**WHAT THE EXERCISE ASKS**
Rewrite the lines starting at the one containing "Collapse Melonpan_Pup442's reply thread" and ending after the one containing "coord(1754,24)", changing "Monday" to "Friday" and leaving everything else as it is. Give back only those lines.

**SUPPLIED MATERIAL**
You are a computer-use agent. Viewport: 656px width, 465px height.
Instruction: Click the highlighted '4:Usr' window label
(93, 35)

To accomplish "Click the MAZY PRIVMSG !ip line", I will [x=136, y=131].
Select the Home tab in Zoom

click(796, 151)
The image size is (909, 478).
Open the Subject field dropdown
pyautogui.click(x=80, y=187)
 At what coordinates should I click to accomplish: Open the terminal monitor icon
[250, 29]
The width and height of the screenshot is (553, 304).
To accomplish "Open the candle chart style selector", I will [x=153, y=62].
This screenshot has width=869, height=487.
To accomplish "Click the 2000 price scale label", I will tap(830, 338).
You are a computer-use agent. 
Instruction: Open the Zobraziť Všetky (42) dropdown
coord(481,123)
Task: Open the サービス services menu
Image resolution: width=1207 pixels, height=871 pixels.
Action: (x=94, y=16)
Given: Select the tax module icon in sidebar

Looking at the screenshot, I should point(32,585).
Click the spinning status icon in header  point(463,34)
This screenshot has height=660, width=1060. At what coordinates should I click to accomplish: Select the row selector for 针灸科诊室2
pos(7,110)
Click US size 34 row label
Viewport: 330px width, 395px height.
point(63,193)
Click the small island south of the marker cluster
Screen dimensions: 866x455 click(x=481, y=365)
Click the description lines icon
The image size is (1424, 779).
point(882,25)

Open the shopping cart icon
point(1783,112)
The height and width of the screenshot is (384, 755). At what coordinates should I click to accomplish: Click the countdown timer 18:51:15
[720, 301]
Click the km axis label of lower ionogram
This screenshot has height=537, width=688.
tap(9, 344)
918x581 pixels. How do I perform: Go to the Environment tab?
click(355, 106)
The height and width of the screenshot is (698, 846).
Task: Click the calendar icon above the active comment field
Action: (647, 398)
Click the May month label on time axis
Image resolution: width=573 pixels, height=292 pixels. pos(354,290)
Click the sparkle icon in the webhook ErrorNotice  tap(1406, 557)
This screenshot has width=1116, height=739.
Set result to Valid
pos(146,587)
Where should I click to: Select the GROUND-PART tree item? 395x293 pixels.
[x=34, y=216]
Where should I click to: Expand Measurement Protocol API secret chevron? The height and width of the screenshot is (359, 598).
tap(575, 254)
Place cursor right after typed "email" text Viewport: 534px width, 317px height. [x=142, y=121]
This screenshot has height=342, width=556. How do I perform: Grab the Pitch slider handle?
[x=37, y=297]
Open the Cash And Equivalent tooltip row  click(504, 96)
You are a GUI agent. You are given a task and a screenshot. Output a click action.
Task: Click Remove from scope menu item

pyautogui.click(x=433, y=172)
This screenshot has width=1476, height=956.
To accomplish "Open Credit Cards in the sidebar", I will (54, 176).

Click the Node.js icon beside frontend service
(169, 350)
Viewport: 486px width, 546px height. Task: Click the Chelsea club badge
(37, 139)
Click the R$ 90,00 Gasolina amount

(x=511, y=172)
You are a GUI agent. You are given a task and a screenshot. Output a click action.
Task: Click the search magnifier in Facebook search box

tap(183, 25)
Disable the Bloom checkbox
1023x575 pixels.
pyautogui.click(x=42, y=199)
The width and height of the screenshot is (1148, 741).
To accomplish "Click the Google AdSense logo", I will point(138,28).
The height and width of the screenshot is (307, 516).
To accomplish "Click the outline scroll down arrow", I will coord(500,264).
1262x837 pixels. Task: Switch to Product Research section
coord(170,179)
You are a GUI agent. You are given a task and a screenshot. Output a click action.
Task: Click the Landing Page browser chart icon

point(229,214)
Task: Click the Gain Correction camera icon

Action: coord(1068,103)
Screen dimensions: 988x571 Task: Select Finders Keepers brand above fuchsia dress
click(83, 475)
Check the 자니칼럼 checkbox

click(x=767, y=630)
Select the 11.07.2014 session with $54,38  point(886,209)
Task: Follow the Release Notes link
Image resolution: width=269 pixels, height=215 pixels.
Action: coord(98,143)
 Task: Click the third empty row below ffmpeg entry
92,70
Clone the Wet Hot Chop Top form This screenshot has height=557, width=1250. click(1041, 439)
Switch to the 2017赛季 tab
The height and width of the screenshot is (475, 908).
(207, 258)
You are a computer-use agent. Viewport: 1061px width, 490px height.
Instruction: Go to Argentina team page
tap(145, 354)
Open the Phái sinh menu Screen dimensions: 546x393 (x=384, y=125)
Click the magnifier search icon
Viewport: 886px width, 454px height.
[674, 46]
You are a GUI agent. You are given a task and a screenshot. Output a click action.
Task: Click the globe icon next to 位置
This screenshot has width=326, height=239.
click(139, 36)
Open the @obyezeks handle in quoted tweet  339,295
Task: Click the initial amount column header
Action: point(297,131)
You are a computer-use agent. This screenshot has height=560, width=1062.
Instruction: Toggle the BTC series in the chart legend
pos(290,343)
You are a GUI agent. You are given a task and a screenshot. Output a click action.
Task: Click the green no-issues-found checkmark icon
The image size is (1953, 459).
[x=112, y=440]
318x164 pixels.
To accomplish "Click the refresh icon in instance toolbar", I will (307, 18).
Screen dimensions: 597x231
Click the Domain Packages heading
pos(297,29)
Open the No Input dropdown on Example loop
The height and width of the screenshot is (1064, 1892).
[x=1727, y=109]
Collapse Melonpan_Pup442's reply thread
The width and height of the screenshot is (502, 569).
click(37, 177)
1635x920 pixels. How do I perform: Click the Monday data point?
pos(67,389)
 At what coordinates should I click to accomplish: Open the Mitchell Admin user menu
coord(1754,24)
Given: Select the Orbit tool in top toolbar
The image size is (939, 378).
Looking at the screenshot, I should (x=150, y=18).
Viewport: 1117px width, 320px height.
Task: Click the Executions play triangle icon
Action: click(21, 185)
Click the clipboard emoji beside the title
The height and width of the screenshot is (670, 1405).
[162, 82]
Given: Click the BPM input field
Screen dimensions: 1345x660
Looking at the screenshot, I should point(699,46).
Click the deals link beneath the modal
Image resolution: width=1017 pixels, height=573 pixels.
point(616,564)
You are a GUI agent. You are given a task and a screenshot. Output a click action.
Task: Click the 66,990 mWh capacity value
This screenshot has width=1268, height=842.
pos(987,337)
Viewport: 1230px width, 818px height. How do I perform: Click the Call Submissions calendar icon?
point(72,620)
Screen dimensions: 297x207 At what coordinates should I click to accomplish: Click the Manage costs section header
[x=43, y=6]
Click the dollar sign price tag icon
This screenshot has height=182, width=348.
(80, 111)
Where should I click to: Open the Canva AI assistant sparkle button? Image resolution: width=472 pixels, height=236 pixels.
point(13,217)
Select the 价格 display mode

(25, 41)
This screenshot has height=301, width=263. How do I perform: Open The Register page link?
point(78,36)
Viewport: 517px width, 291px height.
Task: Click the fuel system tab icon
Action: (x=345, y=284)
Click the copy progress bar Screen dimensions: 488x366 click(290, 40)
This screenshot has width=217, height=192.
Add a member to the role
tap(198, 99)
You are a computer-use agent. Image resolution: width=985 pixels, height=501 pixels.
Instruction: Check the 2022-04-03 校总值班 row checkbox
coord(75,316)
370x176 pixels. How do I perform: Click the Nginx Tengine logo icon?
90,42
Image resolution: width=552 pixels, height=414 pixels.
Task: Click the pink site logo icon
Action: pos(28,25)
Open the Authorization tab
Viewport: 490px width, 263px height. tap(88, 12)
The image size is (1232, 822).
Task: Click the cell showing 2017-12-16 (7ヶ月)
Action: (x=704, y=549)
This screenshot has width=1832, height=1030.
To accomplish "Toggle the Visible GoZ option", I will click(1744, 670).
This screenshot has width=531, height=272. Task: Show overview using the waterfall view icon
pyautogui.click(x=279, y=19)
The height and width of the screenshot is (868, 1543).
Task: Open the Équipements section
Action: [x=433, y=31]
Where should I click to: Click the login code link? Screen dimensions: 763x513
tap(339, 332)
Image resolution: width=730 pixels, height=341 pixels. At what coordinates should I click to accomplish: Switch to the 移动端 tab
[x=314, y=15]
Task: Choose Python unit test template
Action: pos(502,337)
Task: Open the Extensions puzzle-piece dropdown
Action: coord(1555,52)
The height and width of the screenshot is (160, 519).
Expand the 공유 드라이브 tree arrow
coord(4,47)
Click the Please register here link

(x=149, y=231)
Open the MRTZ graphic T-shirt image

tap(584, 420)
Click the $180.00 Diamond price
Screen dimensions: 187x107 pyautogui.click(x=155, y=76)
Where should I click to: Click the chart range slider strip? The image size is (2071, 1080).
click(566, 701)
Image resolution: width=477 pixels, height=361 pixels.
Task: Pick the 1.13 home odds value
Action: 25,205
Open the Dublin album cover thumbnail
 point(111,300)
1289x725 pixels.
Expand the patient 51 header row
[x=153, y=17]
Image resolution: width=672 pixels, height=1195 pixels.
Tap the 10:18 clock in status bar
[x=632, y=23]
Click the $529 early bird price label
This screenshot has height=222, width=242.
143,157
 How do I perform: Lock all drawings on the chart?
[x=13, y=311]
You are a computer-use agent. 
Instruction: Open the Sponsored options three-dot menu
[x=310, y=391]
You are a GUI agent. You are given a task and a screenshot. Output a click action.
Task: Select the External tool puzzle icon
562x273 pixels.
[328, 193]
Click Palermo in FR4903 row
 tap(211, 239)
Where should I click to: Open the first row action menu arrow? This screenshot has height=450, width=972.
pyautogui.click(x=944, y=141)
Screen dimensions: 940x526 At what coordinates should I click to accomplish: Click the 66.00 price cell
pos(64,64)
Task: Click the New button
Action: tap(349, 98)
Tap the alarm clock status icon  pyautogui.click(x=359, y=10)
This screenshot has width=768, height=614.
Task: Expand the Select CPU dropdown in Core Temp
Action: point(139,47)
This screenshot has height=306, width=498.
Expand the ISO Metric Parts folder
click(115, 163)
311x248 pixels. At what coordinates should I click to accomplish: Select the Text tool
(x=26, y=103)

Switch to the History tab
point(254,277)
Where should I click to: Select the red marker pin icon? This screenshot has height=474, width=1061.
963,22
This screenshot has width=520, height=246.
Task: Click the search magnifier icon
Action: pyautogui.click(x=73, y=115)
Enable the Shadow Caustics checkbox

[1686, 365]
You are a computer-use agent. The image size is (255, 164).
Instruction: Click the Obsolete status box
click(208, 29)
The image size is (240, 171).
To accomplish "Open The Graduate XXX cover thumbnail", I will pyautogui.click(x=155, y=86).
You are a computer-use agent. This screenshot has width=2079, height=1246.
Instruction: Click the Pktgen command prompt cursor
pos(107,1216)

**RESPONSE TO THIS EXERCISE**
Collapse Melonpan_Pup442's reply thread
The width and height of the screenshot is (502, 569).
click(37, 177)
1635x920 pixels. How do I perform: Click the Friday data point?
pos(67,389)
 At what coordinates should I click to accomplish: Open the Mitchell Admin user menu
coord(1754,24)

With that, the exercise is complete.